Chicken Caper Pasta
Salty goodness of capers pairs perfectly with a lemon white wine sauce tossed with chicken and pasta.
Yield: 4 servings
- 1 lb spaghetti pasta
- 6 Tbsp olive oil
- 7 oz capers drained
- 2 boneless, skinless chicken breast
- 1 cup white wine
- 1/4 cup lemon juice
- 1/4 cup grated Parmesan cheese
- 4 cloves garlic minced
- 1 Tbsp dried thyme
In a large pot, bring water to boil and cook pasta to al dente. Drain, reserving 1/2 cup pasta water for later.
While pasta is cooking, add olive oil to large skillet. Heat over medium-high and add capers. Cook, stirring frequently, until crispy. Remove capers with slotted spoon to plate.
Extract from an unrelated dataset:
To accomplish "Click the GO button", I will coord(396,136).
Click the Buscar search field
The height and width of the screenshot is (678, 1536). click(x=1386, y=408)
Add chicken to same skillet and season with salt and pepper. Cook, 6-8 minutes per side, until chicken is done. Remove chicken to plate and cut into bite-sized chunks.
In same skillet, add reserved pasta water, white wine, lemon juice, Parmesan cheese, garlic, and thyme. Bring to boil, then reduce heat to simmer for 5 minutes.
Stir in chicken and capers to sauce, then remove from heat. Toss sauce/chicken mixture with cooked pasta and serve immediately. Garnish with fresh grated Parmesan cheese and extra fresh thyme, if desired.